• BRIEF: Keep every line in which "will" occurs and drop the rest of the data.

• RECORD SET:

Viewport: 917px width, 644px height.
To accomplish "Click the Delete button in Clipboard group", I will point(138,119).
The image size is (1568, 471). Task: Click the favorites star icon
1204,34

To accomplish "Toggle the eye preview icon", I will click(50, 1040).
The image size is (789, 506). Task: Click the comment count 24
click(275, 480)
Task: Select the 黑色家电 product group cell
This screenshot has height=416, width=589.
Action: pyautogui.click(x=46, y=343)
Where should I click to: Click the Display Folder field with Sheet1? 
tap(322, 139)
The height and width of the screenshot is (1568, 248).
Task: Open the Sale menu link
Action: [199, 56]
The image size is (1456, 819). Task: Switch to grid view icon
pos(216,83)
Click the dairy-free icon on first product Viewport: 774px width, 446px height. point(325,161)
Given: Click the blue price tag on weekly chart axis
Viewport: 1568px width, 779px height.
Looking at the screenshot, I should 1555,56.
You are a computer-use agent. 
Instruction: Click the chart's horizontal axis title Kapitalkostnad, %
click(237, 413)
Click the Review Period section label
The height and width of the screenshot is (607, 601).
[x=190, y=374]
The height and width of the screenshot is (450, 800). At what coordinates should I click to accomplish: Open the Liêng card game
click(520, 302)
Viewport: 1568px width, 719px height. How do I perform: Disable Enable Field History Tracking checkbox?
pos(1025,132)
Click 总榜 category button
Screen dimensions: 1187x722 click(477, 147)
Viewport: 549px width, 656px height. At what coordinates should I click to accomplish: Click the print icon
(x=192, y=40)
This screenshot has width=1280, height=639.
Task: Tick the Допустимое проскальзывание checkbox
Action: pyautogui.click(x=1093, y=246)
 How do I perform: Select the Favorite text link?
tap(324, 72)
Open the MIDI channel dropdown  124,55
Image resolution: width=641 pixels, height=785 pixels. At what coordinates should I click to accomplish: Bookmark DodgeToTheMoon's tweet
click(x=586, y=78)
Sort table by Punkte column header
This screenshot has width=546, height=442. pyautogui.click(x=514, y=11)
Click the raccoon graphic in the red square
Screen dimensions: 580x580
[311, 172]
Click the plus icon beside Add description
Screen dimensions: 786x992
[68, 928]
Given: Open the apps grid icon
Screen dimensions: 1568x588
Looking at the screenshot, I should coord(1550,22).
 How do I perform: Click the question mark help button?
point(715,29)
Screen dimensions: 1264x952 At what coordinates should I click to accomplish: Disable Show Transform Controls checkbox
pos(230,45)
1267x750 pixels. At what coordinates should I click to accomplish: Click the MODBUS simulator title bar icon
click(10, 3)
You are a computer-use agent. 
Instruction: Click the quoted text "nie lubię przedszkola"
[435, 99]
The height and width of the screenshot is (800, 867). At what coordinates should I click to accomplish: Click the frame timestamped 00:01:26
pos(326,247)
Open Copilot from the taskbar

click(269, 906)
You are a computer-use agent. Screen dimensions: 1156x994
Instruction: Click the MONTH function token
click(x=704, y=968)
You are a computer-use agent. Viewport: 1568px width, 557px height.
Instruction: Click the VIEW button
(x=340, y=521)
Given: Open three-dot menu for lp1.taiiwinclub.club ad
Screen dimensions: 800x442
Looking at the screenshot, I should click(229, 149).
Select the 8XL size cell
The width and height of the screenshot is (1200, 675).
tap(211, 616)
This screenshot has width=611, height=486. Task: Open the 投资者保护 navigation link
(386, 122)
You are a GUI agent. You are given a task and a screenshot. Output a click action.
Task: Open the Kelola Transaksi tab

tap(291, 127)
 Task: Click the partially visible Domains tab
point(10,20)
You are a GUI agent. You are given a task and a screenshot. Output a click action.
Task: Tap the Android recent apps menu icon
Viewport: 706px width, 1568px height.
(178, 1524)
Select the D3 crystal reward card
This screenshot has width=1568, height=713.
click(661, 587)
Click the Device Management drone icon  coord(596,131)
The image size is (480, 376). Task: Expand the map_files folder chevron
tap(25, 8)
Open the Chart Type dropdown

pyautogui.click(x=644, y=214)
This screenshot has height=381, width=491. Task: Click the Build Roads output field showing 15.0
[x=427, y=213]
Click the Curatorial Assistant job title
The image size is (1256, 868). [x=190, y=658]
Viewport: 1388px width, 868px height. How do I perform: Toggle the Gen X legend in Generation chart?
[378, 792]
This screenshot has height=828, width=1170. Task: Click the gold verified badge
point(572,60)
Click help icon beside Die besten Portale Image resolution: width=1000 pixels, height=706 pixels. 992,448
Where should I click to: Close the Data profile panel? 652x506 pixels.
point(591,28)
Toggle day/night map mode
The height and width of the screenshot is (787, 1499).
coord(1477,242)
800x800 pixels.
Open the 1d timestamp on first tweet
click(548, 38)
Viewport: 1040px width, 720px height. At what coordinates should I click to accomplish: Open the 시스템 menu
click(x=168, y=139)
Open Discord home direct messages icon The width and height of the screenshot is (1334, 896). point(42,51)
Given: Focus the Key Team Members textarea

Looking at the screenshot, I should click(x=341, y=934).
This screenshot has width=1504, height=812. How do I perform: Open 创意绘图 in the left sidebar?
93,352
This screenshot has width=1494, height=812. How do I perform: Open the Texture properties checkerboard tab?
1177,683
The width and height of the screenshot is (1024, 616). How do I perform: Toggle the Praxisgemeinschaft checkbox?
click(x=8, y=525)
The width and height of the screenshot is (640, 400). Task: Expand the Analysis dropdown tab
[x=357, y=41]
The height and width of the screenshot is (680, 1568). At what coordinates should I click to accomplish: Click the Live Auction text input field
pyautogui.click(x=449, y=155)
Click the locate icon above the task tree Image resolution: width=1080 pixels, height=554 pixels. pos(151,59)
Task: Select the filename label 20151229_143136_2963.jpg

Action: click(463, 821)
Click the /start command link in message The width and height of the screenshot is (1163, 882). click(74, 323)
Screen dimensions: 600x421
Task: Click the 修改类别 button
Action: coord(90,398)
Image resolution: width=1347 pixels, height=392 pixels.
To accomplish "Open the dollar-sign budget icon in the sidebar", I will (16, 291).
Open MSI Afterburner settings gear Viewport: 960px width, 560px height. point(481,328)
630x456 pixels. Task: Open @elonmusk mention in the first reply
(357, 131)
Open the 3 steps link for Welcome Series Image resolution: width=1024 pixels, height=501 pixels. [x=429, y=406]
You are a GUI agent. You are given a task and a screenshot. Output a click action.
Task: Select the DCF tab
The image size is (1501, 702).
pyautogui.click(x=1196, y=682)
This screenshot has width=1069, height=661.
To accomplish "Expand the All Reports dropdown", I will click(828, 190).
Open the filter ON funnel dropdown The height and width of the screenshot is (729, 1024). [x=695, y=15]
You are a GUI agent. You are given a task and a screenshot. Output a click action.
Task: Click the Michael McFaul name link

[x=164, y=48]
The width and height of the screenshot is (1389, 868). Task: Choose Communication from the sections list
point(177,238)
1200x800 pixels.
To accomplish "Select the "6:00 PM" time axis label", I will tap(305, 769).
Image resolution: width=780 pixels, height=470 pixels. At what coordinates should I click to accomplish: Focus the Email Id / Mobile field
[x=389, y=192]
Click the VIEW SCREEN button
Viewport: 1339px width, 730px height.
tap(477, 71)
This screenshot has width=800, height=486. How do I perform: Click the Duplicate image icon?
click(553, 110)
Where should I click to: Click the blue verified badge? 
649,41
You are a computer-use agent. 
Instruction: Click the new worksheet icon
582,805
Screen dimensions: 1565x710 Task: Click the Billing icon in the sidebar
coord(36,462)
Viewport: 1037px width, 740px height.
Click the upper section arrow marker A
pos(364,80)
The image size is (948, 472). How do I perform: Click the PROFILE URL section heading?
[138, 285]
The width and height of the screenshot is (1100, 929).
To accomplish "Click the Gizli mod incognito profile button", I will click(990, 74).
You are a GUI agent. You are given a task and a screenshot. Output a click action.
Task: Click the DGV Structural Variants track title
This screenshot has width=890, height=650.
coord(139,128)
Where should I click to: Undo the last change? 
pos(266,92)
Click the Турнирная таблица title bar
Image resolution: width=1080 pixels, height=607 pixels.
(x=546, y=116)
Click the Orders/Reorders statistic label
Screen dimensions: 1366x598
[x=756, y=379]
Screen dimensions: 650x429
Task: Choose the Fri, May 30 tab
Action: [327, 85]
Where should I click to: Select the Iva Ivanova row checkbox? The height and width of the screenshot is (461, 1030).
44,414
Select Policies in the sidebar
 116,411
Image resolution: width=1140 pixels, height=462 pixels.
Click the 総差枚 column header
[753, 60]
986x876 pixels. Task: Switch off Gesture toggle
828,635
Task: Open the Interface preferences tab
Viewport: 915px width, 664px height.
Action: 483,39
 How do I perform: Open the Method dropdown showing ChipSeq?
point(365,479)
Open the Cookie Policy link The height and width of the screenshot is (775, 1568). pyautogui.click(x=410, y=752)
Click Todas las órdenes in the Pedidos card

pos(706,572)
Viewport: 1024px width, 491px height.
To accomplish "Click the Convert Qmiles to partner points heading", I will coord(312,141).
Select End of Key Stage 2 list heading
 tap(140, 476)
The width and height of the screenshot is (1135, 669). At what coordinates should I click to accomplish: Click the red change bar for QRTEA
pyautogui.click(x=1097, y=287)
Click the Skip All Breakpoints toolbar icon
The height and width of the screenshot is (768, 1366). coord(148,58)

• EXERCISE RESPONSE:
To accomplish "Click the Delete button in Clipboard group", I will point(138,119).
To accomplish "Toggle the eye preview icon", I will click(50, 1040).
To accomplish "Open the dollar-sign budget icon in the sidebar", I will (16, 291).
To accomplish "Expand the All Reports dropdown", I will click(828, 190).
To accomplish "Select the "6:00 PM" time axis label", I will tap(305, 769).
To accomplish "Click the Gizli mod incognito profile button", I will click(990, 74).
To accomplish "Click the Convert Qmiles to partner points heading", I will coord(312,141).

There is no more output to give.